Originally Posted by anubis
OK, here's the answer:
--Small head size racquets have such high prestige because they were the most common racquets amongst many of our own tennis heros from the 80s and 90s. They were the tools of the "professionals" and so therefore they have this mystique about them.
That's all. They're not "better racquets", they aren't even the "best" racquet. They are the "classic" racquets from a long time ago when the game was different than it is now. They were the standard frame for a long time and they were the tools that so many top ATP pros won millions of dollars and numerous awards with.
So the question remains: is it right for me? Is it right for you? My answer is: depends on your game. Same answer as a lot of folks here have given.
But in my opinion, I think that heavy, low powered, small head size frames can actually make it harder for amateur players to consistently perform well for 2 or 3 hour long matches in the hot sun -- and keep your UE's low. I think they can cause more harm than good and in some cases actually keep players from performing their best. These classic frames take a lot of skill to use properly.
So yes, it is sexy to use Federer's frame, and yes you may or may not play any better than with a Pure Drive -- but you may be making it harder for yourself to succeed in the long run. These classic racquets require:
--more stamina to wield
--greater hand/eye coordination to really connect with the sweet spot
--excellent footwork and timing
--better anticipation of where the ball is going
--better stroke/technique in order to keep the ball in play
--significantly faster swing speed to generate the same velocity as you can with a Pure Drive with a slower swing
Of course, ATP pros have all of these requirements in spades. That's why they can wield them and make magic happen.
But for the rest of us mere mortals, perhaps we need to acknowledge that we are not pros and we are playing for fun, not millions of dollars. Sometimes playing with a "tweener" can make life a whole lot easier.
-- more stamina to wieldNot really, you need mass to play good tennis. Nadal's tweener has roughly the same SWINGWEIGHT as Federer's player's racket. Same swingweight requires same effort resulting in same level of fatigue. This is false.

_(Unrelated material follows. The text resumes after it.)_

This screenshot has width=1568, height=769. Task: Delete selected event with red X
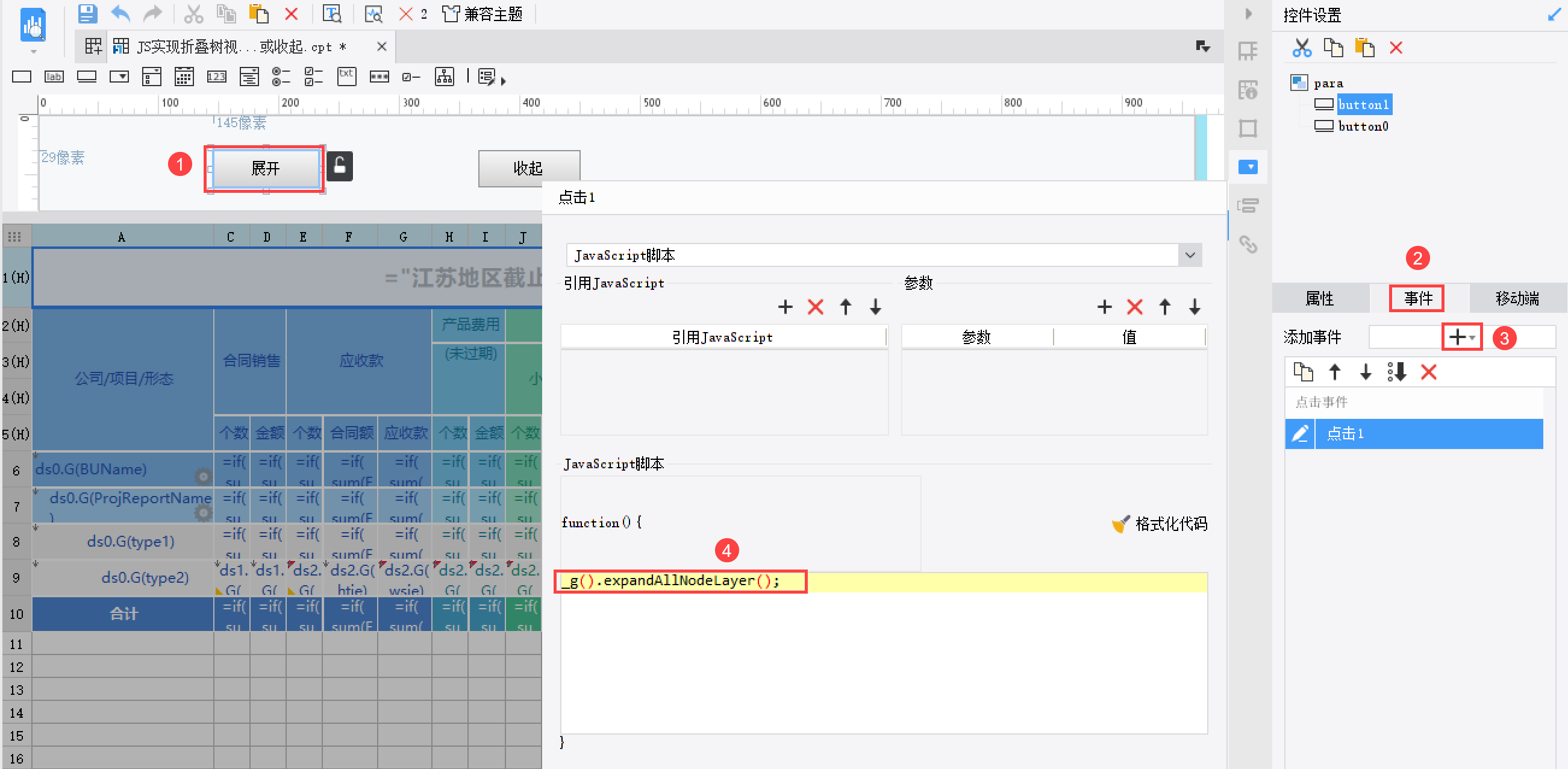tap(1428, 372)
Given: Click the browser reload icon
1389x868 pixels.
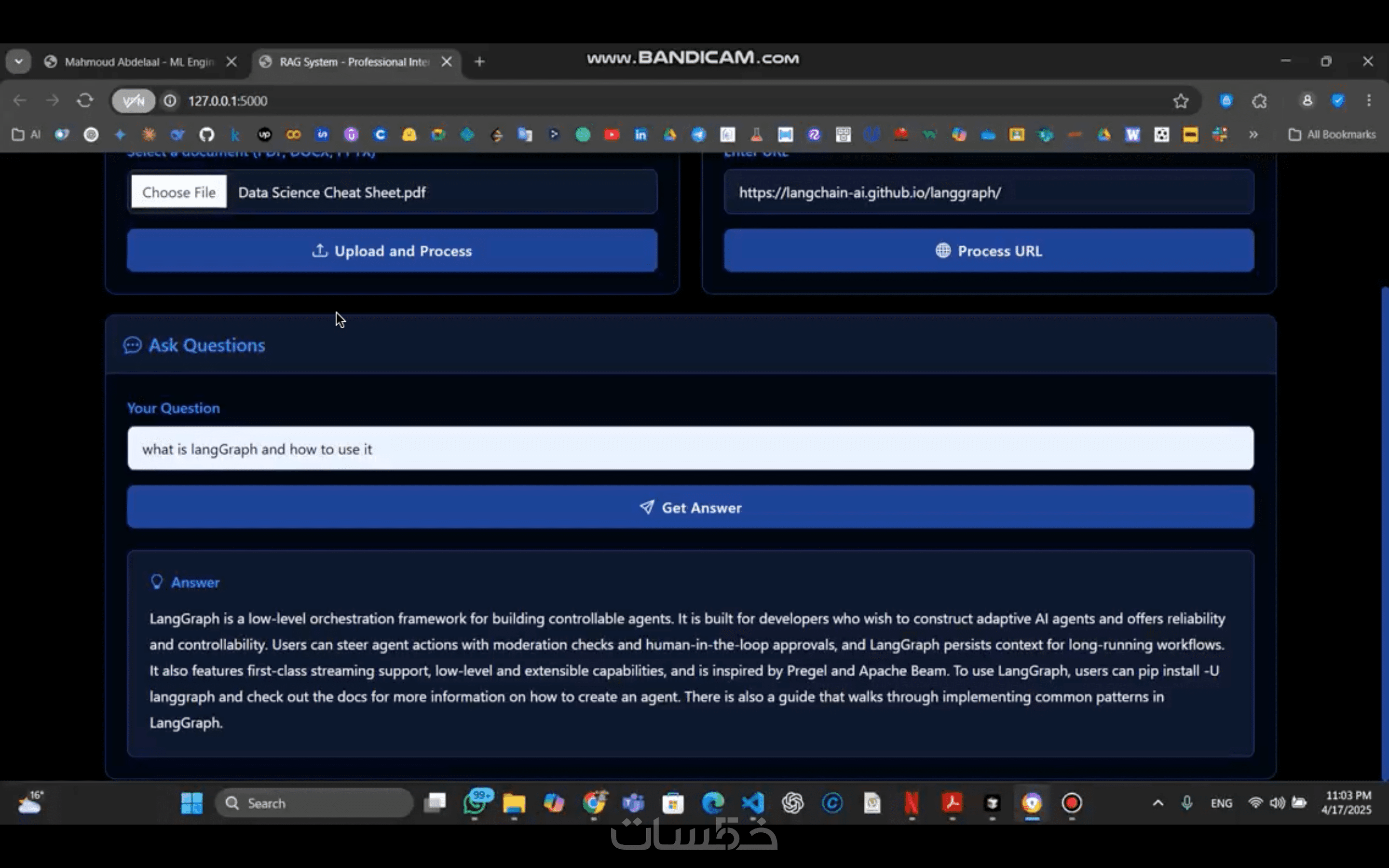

--greater hand/eye coordination to really connect with the sweet spotCan be false - The sweetspot is bigger on a stock blx 90 than a stock APD due to blx's higher swingweight
--excellent footwork and timing False again, you need excellent footwork and timing to play good tennis regardless of racket type. The belief that a lighter, wider, bigger racket allows you to magically recover with a flip of the wrist is a myth. With either type racket, you need a smooth, acelerating controlled stroke. For me, I can make a defensive shot when out of position with a heavy racket - much easier with a heavy thin beam control racket than a tweener as the tweener tends to launch the ball
--better anticipation of where the ball is going False. Are you saying the heavier classic racket is going to slow down your court speed? No way unless a few grams makes you slower. To me, this is like saying playing without underwear will make you faster. This is silly. Lighter may be more manueverable but most pros playing 98-100 are playing HEAVY rackets that most here could not manuever well.
--better stroke/technique in order to keep the ball in play Why, 99% of us can learn to make a smooth swing with a heavier racket with a wee bit of practice. A 100" head sprays the ball more than a 90 or 93" head and is harder to control - it requires better technique to control the livelier stringbed and most end up stringing the 100" head tighter to control it which isn't that good for you health. Rafa uses medium tension super thick all poly for control and many of the other 98"-100" pros even string poly >55lbs
I think the main reason more pros are playing in the 95-100" zone now is simply because that's what they grew up with.
Also, you can get just as much power from a 90-93" if you lower your tension a bit and still maintain excellent control. Power is a function of racket mass, swing speed, string type, string tension, and string length. I hate the feeling of power from string length and string tighter with 98" heads to overcome this trampoline effect.
Really, it is just preference. You can play modern tennis with a 90" or 100" or anything in between.